Magang Group unveils upstream revamp
Magang Group Holding Co (Magang), located in Central China’s Anhui province, plans to remove old facilities at two subsidiaries to pave the way for installation of new iron and steelmaking capacity including environmentally friendlier electric furnaces, according to an announcement Wednesday from the Anhui Economic and Information Technology Committee.
Maanshan Iron & Steel Co, the listed-arm of Magang, intends to build two 100-tonne EAFs with a total steelmaking capacity of 1.5 million tonnes/year at its works in Yushan District, Ma’anshan. Construction will start in June 2020 with the new facilities expected to commission around December 2022. The steelmaker’s plans are open for public review during July 25-August 31.
For the project to proceed however, Magang Group must comply with the Chinese central government’s ‘capacity swap’ regulations requiring it to remove facilities of similar or greater capacity. Magang has elected to remove two 50t converters which have a total steelmaking capacity of 1.52 million t/y which would be completely dismantled when the new facilities are commissioning. However, during construction and ramp up the converters will likely operate as normal, a Magang official said.

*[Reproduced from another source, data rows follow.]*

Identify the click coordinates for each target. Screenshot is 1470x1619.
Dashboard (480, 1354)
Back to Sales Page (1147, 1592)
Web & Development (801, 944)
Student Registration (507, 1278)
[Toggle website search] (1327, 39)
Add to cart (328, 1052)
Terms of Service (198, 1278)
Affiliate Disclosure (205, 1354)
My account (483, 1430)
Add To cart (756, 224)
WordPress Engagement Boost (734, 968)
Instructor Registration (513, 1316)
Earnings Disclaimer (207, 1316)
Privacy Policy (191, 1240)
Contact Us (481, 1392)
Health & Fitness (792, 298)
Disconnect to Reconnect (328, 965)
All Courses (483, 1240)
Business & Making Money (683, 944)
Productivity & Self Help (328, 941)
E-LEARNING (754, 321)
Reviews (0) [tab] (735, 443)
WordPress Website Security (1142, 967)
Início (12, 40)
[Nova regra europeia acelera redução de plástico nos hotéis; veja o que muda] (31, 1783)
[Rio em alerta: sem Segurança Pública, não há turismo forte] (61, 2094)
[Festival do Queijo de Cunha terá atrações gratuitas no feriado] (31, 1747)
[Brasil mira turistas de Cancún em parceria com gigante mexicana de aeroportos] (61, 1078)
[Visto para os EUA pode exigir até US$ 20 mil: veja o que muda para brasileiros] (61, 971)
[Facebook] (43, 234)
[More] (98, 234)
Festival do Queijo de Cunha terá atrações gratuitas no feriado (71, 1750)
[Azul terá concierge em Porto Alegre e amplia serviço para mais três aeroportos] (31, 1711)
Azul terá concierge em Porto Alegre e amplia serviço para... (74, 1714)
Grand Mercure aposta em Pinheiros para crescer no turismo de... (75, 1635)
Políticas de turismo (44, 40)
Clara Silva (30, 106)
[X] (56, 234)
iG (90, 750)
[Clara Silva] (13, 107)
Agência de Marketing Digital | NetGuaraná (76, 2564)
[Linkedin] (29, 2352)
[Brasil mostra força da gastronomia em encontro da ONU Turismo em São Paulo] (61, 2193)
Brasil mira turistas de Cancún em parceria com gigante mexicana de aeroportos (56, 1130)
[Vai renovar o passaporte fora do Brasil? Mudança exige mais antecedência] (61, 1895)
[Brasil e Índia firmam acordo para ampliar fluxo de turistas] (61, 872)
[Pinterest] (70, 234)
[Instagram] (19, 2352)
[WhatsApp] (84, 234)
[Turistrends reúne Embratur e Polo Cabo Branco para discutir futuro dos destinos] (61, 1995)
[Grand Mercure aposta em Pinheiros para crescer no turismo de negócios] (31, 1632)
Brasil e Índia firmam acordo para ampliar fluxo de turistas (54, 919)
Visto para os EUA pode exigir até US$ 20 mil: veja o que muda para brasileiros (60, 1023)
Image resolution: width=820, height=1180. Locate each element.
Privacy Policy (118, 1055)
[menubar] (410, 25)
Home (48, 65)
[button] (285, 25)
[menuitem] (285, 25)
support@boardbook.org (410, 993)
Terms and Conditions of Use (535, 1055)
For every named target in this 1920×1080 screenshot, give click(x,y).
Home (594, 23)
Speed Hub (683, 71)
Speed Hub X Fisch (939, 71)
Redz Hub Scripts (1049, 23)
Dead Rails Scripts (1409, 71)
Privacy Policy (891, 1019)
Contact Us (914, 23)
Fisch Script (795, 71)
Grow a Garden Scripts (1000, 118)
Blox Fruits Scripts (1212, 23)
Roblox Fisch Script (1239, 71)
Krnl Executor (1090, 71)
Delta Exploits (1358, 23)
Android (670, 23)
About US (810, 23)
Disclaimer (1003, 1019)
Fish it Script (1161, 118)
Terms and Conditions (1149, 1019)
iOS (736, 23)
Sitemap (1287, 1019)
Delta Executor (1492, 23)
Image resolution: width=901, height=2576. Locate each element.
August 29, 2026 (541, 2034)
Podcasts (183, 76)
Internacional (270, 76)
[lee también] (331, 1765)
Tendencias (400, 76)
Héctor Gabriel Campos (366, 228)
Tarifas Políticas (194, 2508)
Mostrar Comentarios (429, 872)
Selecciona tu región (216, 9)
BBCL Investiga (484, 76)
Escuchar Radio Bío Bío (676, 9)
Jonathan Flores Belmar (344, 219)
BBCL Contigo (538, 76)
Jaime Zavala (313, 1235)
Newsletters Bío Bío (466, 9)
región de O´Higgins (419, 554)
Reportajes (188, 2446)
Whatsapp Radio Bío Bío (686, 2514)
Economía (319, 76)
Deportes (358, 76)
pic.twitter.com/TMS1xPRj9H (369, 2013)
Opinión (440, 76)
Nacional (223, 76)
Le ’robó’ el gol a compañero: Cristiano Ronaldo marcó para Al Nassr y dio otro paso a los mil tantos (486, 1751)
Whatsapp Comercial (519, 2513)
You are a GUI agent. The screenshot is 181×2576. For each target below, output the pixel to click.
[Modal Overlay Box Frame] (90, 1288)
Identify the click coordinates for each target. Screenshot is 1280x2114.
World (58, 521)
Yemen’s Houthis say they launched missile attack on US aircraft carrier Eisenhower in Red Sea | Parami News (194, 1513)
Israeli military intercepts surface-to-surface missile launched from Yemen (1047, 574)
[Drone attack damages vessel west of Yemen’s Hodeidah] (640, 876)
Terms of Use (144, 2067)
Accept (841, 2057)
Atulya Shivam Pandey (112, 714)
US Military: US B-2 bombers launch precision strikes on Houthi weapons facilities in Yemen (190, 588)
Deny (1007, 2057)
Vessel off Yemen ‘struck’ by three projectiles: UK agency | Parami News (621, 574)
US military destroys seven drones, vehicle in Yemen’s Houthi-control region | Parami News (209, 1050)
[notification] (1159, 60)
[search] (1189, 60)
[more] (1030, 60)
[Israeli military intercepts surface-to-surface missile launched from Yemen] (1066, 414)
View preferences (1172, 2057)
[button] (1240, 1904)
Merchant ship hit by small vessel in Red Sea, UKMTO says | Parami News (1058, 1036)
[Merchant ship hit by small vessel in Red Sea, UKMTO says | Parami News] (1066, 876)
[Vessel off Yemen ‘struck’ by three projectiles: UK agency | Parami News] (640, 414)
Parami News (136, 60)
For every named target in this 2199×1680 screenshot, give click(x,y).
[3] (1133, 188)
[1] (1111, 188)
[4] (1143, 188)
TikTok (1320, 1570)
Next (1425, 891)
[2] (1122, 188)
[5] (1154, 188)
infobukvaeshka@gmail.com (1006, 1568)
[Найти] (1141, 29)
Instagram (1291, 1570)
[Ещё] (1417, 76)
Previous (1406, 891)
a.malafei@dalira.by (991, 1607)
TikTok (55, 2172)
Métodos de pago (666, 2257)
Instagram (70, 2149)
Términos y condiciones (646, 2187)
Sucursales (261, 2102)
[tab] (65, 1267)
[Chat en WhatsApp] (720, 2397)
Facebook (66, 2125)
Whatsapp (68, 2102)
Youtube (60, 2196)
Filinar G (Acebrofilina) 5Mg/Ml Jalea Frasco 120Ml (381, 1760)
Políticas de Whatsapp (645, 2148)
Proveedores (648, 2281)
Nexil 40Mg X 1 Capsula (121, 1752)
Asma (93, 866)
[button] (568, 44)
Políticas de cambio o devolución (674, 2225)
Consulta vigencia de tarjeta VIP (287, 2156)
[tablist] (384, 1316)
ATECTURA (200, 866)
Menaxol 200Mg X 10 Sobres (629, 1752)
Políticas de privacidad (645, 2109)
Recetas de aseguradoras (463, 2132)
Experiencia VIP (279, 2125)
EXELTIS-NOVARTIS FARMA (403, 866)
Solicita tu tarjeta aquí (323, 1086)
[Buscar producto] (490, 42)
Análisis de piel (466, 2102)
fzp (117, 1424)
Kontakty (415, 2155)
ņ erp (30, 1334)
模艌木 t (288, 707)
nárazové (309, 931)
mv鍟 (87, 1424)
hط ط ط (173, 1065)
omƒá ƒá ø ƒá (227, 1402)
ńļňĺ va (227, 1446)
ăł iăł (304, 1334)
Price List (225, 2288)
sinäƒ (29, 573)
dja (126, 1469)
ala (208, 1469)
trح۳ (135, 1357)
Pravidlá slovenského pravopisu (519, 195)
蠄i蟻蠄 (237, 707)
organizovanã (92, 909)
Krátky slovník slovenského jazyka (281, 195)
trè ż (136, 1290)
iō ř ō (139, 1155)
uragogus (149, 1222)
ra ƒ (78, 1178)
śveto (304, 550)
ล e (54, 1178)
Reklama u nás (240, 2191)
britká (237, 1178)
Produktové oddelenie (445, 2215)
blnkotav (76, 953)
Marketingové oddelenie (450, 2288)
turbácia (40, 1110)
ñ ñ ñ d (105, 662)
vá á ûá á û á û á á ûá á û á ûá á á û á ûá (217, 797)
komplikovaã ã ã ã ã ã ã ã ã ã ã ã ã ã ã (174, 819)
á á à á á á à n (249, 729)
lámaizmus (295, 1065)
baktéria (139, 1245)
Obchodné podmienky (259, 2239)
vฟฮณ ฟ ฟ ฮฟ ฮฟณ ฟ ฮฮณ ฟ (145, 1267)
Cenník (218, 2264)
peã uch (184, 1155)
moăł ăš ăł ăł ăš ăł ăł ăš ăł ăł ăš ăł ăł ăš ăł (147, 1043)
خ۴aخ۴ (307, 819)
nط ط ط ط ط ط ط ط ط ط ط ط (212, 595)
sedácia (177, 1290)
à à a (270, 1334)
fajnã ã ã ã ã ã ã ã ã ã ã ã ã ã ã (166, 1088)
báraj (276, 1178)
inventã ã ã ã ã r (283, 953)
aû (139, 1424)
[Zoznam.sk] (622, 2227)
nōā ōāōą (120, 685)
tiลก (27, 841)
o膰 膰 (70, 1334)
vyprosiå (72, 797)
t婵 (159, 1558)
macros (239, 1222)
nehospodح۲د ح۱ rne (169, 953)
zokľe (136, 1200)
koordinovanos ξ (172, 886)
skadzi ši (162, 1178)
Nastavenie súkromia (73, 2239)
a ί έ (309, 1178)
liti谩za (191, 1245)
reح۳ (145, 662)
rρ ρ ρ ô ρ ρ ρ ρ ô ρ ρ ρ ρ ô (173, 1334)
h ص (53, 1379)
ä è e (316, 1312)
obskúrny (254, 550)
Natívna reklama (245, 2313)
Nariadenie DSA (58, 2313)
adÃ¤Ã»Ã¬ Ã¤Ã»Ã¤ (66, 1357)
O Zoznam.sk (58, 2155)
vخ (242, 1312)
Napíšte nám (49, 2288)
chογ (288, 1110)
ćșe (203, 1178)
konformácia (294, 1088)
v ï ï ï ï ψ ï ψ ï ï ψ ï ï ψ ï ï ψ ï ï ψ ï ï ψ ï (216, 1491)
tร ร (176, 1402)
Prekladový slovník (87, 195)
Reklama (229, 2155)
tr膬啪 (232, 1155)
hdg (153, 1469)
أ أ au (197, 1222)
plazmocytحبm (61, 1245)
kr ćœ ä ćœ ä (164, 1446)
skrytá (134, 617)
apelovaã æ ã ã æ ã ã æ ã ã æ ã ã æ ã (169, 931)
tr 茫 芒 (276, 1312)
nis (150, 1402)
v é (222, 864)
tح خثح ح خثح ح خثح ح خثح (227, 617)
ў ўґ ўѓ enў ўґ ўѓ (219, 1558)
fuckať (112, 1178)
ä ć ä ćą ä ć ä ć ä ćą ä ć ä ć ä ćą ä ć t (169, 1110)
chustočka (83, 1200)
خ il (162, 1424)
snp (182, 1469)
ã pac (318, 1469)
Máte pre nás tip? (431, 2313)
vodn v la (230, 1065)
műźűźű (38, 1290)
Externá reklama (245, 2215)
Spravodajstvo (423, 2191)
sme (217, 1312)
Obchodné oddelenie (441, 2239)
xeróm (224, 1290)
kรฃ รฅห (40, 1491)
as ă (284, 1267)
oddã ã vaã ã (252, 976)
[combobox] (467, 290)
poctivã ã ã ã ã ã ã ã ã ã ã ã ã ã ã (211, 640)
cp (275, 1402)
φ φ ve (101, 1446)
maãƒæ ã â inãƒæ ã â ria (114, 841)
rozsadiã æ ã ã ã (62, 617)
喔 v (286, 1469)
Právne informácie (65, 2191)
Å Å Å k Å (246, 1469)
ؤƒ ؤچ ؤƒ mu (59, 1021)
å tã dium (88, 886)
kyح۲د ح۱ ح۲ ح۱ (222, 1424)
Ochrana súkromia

Meanwhile, another Magang subsidiary, Anhui Changjiang Iron & Steel Co whose works is located 15kms south of Maanshan’s in Dangtu county, is taking the EAF route as well and planning to build a 140t EAF of 1.1 million t/y capacity. Construction will start from March 2019 and take about two years.
In exchange, Changjiang is to scrap two 40t converters whose total steelmaking capacity is 1.2 million t/y. These will be stopped and scrapped after the electric furnaces come on-stream.
In tandem with construction of the EAF at Changjiang, the company will also take down a 450 cu m blast furnace at the Dangtu works sometime before March 2021. Significantly however, the company plans to keep that furnace’s 550,000 t/y iron-making capacity ‘quota’ available for swapping for any upstream expansion project at a later date.
“The facilities to be dismantled are all small volume (so) if the government decides to toughen the environmental requirements of industrial enterprises to further help improve air quality in the future, the units would be eliminated anyway,” Magang’s official remarked. “Thus, we have decided to directly build new ones, which are larger and could be more in line with safety and environmental needs.” Most of the new capacity would be used to produce longs, he told Mysteel.
Listed on both the Shanghai and Hong Kong stock exchanges, Magang is one of China’s top ten steelmakers in terms of production, with its crude steel capacity at 22.98 million t/y. Its actual crude steel output last year was 19.7 million tonnes.